Re: [PATCH v2 2/2] PCI: Add missing link delays required by the PCIe spec

From: Mika Westerberg
Date: Tue Oct 29 2019 - 07:15:29 EST


On Mon, Oct 28, 2019 at 03:16:53PM -0500, Bjorn Helgaas wrote:
> > The related hardware event is resume in this case. Can you point me to
> > the actual point where you want me to put this?
>
> "Resume" is a Linux software concept, so of course the PCIe spec
> doesn't say anything about it. The spec talks about delays related to
> resets and device power and link state transitions, so somehow we have
> to connect the Linux delay with those hardware events.
>
> Since we're talking about a transition from D3cold, this has to be
> done via something external to the device such as power regulators.
> For ACPI systems that's probably hidden inside _PS0 or something
> similar. That's opaque, but at least it's a hook that says "here's
> where we put the device into D0". I suggested
> acpi_pci_set_power_state() as a possibility since I think that's the
> lowest-level point where we have the pci_dev so we know the current
> state and the new state.

I looked at how we could use acpi_pci_set_power_state() but I don't
think it is possible because it is likely that only the root port has
the power resource that is used to bring the link to L2 or L3. However,
we would need to repeat the delay for each downstream/root port if there
are multiple PCIe switches in the topology.

Also the delay needs to be issued after the downstream link is trained
so the downstream/root port needs to be in D0 first.

> > > > > For D3cold->D0, I guess that would be somewhere down in
> > > > > platform_pci_set_power_state()?
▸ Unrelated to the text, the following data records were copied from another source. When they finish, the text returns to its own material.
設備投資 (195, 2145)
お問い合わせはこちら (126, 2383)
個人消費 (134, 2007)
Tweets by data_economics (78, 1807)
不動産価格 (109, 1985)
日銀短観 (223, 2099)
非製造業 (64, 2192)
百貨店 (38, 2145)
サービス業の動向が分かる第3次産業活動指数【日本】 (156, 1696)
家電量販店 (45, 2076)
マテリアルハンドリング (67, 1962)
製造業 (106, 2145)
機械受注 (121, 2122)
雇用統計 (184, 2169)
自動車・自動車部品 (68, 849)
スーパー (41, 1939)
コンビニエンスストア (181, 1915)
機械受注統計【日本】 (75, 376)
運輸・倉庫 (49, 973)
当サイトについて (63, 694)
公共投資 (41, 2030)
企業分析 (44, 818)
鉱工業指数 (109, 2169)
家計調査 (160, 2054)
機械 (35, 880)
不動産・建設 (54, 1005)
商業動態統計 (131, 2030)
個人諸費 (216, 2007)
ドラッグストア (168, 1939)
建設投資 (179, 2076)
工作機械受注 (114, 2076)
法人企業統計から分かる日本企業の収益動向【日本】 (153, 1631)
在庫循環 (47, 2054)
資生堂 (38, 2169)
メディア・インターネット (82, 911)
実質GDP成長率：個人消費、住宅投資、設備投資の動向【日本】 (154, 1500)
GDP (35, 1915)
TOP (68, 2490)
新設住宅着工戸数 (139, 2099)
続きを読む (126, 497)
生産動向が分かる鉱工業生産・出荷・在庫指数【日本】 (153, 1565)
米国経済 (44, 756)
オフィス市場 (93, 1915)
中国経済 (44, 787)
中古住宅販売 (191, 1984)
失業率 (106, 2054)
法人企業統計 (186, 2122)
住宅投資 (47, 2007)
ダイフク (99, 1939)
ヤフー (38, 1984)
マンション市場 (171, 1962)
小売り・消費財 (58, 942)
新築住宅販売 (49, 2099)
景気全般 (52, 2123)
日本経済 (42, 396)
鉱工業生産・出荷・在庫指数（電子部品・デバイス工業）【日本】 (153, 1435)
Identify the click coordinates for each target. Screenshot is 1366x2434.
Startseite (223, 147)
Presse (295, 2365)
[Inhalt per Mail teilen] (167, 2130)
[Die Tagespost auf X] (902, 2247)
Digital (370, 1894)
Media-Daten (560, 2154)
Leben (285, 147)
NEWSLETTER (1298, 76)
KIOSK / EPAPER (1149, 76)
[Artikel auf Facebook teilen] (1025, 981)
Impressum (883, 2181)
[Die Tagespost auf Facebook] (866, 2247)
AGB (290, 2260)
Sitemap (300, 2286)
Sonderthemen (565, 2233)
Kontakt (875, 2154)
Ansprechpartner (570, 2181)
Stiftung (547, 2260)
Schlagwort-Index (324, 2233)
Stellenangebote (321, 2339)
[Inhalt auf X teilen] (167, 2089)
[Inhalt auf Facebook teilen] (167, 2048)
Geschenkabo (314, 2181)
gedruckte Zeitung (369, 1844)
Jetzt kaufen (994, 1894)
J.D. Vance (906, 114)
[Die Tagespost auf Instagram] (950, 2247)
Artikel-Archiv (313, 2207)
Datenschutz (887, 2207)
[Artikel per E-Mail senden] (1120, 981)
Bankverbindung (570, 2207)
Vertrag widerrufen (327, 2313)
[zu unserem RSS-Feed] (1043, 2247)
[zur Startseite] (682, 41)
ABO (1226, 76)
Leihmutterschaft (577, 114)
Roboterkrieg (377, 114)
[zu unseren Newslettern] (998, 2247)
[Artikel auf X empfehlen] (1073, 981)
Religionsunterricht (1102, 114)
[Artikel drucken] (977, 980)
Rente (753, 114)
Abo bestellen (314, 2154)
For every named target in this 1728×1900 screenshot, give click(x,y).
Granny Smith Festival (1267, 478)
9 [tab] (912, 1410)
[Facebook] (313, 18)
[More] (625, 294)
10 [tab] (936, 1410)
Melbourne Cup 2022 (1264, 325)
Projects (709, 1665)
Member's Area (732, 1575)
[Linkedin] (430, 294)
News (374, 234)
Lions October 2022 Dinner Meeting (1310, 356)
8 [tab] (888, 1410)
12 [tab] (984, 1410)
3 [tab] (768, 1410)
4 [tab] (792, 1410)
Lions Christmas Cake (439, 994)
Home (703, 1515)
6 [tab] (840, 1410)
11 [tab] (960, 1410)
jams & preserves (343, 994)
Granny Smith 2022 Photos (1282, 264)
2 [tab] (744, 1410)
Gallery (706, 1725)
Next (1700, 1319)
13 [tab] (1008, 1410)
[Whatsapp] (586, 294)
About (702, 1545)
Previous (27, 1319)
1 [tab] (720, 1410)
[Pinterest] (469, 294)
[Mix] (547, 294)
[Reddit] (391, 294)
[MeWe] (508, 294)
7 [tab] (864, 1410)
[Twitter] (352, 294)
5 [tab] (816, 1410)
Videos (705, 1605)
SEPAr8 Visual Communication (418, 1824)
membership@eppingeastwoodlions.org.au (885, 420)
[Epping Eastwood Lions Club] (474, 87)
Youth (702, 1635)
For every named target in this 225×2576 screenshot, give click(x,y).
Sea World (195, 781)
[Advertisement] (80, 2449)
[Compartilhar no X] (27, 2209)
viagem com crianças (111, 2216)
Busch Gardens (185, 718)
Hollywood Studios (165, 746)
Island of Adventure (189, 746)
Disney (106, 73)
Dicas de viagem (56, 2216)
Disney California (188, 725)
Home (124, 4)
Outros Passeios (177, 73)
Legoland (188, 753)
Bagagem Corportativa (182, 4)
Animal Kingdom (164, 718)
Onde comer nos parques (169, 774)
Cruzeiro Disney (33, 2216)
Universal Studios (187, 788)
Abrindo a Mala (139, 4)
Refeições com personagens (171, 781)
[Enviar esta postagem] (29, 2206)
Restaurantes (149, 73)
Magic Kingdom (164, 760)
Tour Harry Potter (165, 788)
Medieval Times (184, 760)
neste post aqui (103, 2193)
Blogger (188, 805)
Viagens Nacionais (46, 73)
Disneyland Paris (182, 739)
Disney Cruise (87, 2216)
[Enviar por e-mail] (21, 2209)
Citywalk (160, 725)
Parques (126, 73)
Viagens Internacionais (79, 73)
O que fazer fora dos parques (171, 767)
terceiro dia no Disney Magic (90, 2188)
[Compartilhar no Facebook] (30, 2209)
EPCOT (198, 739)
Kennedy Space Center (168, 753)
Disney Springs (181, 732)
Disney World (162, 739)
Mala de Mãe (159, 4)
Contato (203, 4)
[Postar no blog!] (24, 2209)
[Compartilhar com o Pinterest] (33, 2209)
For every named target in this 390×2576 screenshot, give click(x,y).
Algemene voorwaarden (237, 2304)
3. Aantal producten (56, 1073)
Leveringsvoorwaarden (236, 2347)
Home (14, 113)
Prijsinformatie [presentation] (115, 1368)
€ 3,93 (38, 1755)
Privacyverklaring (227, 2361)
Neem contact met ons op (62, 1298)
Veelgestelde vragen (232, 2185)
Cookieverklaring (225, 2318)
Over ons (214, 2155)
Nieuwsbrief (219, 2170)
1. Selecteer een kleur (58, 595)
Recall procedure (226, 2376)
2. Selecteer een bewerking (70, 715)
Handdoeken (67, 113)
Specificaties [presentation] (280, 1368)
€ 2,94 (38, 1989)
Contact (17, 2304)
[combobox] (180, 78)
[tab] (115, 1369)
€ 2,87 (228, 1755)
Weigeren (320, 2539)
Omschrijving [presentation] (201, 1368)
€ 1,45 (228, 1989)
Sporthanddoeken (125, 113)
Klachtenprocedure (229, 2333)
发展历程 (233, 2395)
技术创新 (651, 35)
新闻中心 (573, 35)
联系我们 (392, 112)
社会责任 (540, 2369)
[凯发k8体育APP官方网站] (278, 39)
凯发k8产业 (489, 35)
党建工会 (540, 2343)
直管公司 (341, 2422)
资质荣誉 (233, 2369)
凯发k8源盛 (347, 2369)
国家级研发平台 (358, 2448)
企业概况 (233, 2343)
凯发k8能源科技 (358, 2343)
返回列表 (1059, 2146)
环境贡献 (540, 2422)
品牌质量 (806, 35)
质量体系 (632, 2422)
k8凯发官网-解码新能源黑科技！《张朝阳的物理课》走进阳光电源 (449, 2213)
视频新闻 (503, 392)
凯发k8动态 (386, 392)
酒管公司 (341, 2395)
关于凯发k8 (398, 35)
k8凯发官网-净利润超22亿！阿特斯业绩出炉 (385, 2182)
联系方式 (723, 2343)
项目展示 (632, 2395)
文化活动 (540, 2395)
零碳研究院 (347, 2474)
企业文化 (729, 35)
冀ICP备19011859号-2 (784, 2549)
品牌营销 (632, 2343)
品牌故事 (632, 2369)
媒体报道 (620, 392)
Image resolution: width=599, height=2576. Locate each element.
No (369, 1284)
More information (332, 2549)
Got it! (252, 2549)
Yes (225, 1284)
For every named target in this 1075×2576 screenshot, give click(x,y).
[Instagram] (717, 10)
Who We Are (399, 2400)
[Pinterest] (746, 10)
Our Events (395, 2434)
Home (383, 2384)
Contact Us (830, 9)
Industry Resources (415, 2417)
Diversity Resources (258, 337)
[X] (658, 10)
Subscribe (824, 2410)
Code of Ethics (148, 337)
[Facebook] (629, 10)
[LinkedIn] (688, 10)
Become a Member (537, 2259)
Maybe acpi_pci_set_power_state()?
> > > > > What about the mid_pci_set_power_state() path? Does that need this
> > > > > too?
> > > >
> > > > I can take a look if it can be placed there. Yes,
> > > > mid_pci_set_power_state() may at least in theory need it too although I
> > > > don't remember any MID platforms with real PCIe devices.
> > >
> > > I don't know how the OS is supposed to know if these are real PCIe
> > > devices or not. If we don't know, we have to assume they work per
> > > spec and may require the delays per spec.
> >
> > Well MID devices are pretty much "hard-coded" the OS knows everything
> > there is connected.
>
> MID seems to be magic in that it wants to use the normal PCI core
> without having to abide by all the assumptions in the spec. That's
> OK, but MID needs to be explicit about when it is OK to violate those
> assumptions. In this case, I think it means that if we add the delay
> to acpi_pci_set_power_state(), we should at least add a comment to
> mid_pci_set_power_state() about why the delay is or is not required
> for MID.
>
> > > > > In the ACPI spec, _PS0 doesn't say anything about delays. _ON (which
> > > > > I assume is not for PCI devices themselves) *does* say firmware is
> > > > > responsible for sequencing delays, so I would tend to assume it's
> > > > > really firmware's job and we shouldn't need to do this in the kernel
> > > > > at all.
> > > >
> > > > _ON is also for PCI device itself but all those methods are not just for
> > > > PCI so they don't really talk about any PCI specific delays. You need to
> > > > look at other specs. For example PCI FW spec v3.2 section 4.6.9 says
> > > > this about the _DSM that can be used to decrease the delays:
> > > >
> > > > This function is optional. If the platform does not provide it, the
> > > > operating system must adhere to all timing requirements as described
> > > > in the PCI Express Base specification and/or applicable form factor
> > > > specification, including values contained in Readiness Time Reporting
> > > > capability structure.
> > >
> > > I don't think this _DSM tells us anything about delays after _ON,
> > > _PS0, etc. All the delays it mentions are for transitions the OS can
> > > do natively without the _ON, _PS0, etc methods. It makes no mention
> > > of those methods, or of the D3cold->D0 transition (which would require
> > > them).
> >
> > D3cold->D0 transition is explained in PCI spec 5.0 page 492 (there is
> > picture). You can see that D3cold -> D0 involves fundamental reset.
> > Section 6.6.1 (page 551) then says that fundamental reset is one
> > category of conventional reset. Now, that _DSM allows lowering the init
> > time after conventional reset. So to me it talks exactly about those
> > delays (also PCIe cannot go into D3cold without help from the platform,
> > ACPI in this case).
>
> Everything on the _DSM list is something the OS can do natively (even
> conventional reset can be done via Secondary Bus Reset), and it says
> nothing about a connection with ACPI power management methods (_PS0,
> etc), so I think it's ambiguous at best. A simple "OS is responsible
> for any bus-specific delays after a transition" in the ACPI _PS0
> documentation would have trivially resolved this.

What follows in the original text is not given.